6 Conclusions and Further Work

In a departure from the single-objective treatment of the ITC2007 timetabling problem, we propose a two-phase, many-objective optimiser based on NSGA-III in which hard constraints are handled procedurally and soft constraints are cast as objectives. It is effectively paramaterless, save for setPopSize and termination criteria which are pragmatic user choices. The time cost associated with many-objective algorithms is mitigated by prudent use of \(\delta \)-evaluators. A simple mutation operator reduces the otherwise large violation contributions caused by over-filling rooms (constraint s1) to zero wherever possible. Selection and non-dominated sorting ensure convergence of the other objectives as well as feasibility of solutions, while a quick start is guaranteed by the SD constructive heuristic.

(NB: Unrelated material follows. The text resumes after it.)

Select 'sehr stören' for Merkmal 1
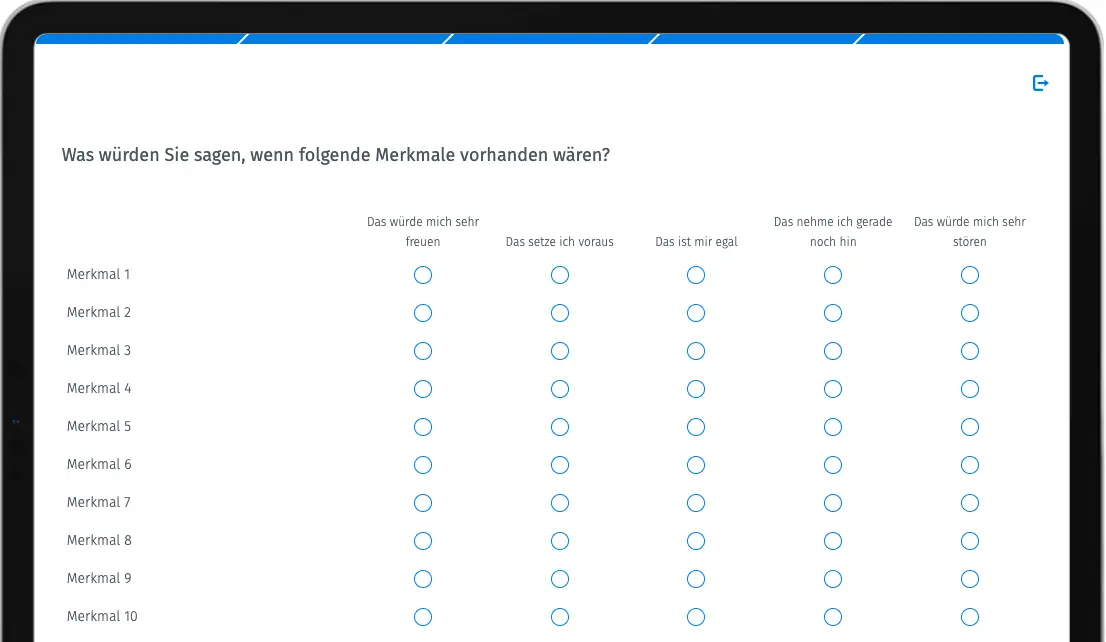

Further work will focus on increasing the convergence speed of the remaining 3 objectives by widening the pool of targeted operators. If the mutator is considered as a neighbourhood, a more systematic exploration may be possible. Figure 2 gives an intuition about the size of such a neighbourhood. An adaptive element may be added to Phase 2 to select from such a pool based on the state of the current population or trajectory of the evolution. Alternatively, objectives that reach optimality may be aggregated with con so that any solutions sub-optimal in this objective will thereafter be automatically dominated. Further analysis will also help characterise the trade-offs between the objectives. By their definitions, s1/s4 and s2/s3 represent the two pairs with the greatest potential to conflict. The large cardinalities of the decision space solution sets suggests that genotype diversity could also play a useful role in the selection process.